Em tempos de abundância (ainda que fragmentada), um dos desafios para o design, prenunciado por Ivan Illich (1973a) há mais de 40 anos, relaciona-se com a ideia que este chamou de “sociedade convivial”, que aspira à “busca constante de novas maneiras de ter uma percentagem ainda maior da população unida para fazer ainda mais com cada vez menos”37. O desfecho para a desigualdade, ainda que

aparentemente “absurdo” por “ser contrário à experiência” de muitos, reside na “escolha de limites para todos em vez de promessas de igual consumo (Illich, 1973a)”38. Esta visão ‘convivial’ acentua o potencial e apela à sublimação das

competências humanas identificadas na base da atividade do design (Manzini, 2017a). Illich refere que as circunstâncias para esta decisão são inevitáveis, uma vez que o desenvolvimento tecnológico desvinculado de um sistema político que regule e proteja um acesso igualitário a tecnologia ‘convivial’ irá numa primeira instância conduzir ao agravamento das desigualdades entre ricos e pobres e, por último, conduzir ao inescapável destino imposto pela extinção dos recursos (Illich, 1973a, 1973b).
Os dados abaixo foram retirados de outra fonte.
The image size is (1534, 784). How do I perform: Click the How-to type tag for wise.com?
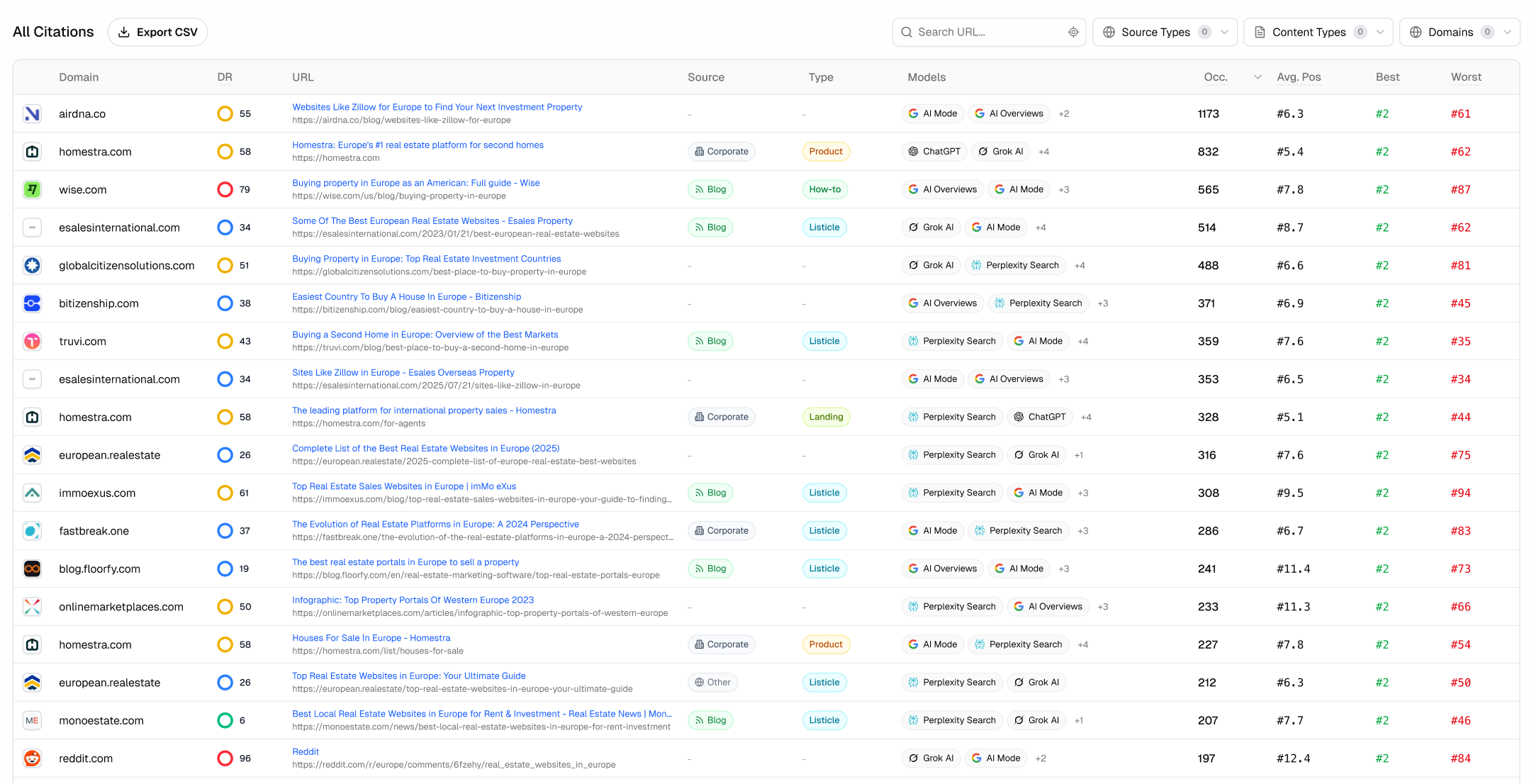[x=824, y=189]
Indo ao encontro dessa extinção de recursos, Chatterjee (2017) decompõe casos de design ‘difuso’ ou espontâneo em contextos predominantemente desfavorecidos, e afere que as “respostas naturais, como queixas, medo, resignação e pressentimento”, inibem o arrojo necessário para “enfrentar situações de extrema necessidade e

alcançar mudanças radicais”. Ao passo que, a capacidade dos indivíduos para se libertarem desse estado de “consternação” os abastece de novas visões de si e das suas capacidades, uma “compreensão de vários limiares do potencial individual, bem como a [nossa] capacidade de exercer controlo situacional, apesar de falta de

recursos ou ajuda externa (Chatterjee, 2017)“.

Deduz-se assim que, a relação de dependência perante as ferramentas ou outros recursos materiais, em lugar do uso sublimado das capacidades humanas intrínsecas (i.e., sentido crítico, criatividade, capacidade de análise e sentido prático), é um atributo que está na essência de um ser oprimido e não de um ser empoderado. No retraimento de cenários extremos, o design(er) incorpora a resignação e o pessimismo que atuam no sentido oposto à sua essência, apesar de serem essas as

circunstâncias que constituem oportunidades para o design(er) ‘transcender’ o status quo (Brandt et al., 2013) e apresentar contributos relevantes na convergência

transdisciplinar para futuros mais equitativos e sustentáveis.

37 “(…) the constant search for new ways to have an even larger percentage of the population join in doing even more with ever less (Illich, 1973a: 174).”

38 “(…) the possibility that a majority of voters anywhere would choose limits for all rather than promises of equal consumption is contrary to their experience and therefore seems absurd to them (Illich, 1973a: 137).”